Answer with a number only, giving how many lines in the data below include "dropdown".

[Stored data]
%%
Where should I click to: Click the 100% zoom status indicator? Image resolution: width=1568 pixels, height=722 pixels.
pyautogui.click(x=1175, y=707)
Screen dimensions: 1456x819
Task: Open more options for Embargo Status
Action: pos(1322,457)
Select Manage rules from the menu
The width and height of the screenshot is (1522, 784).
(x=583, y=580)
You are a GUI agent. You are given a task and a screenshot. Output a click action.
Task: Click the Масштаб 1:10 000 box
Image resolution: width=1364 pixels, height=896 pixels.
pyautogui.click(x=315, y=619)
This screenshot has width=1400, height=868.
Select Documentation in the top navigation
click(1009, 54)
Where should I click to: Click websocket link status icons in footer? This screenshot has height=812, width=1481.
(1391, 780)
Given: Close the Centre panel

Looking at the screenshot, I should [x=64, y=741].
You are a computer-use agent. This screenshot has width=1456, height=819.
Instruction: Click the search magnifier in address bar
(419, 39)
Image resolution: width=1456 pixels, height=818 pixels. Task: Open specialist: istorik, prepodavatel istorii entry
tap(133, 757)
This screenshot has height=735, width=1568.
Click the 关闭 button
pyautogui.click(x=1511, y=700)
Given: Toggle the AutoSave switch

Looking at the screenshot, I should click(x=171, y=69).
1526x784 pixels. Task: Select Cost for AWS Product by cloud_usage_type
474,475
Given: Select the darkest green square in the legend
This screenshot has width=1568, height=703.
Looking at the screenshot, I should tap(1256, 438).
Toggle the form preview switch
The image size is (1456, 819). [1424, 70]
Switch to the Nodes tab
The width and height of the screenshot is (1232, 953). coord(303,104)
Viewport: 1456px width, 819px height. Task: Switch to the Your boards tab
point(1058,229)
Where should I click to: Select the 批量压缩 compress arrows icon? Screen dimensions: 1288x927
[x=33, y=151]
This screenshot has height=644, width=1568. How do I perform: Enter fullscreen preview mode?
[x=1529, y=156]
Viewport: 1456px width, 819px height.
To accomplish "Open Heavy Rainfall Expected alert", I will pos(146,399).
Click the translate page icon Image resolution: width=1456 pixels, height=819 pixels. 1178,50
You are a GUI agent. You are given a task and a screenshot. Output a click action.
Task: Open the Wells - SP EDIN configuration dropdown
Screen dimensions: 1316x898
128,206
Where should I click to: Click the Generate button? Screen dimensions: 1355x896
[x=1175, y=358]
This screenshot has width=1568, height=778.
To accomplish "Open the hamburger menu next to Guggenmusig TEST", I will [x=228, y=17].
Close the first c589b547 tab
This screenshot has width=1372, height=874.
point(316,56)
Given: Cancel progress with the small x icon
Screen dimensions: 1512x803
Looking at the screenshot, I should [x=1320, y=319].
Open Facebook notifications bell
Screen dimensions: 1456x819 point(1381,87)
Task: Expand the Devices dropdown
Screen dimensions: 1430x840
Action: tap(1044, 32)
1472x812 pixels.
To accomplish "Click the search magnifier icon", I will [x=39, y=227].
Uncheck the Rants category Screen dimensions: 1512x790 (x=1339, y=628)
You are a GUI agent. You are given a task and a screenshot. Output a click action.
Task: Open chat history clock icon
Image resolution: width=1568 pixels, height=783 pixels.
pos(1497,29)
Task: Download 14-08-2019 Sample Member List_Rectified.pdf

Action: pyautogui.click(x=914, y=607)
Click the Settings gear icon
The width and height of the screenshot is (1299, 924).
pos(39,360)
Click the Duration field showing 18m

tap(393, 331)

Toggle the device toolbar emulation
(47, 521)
%%
§ **Solution for this exercise**: 2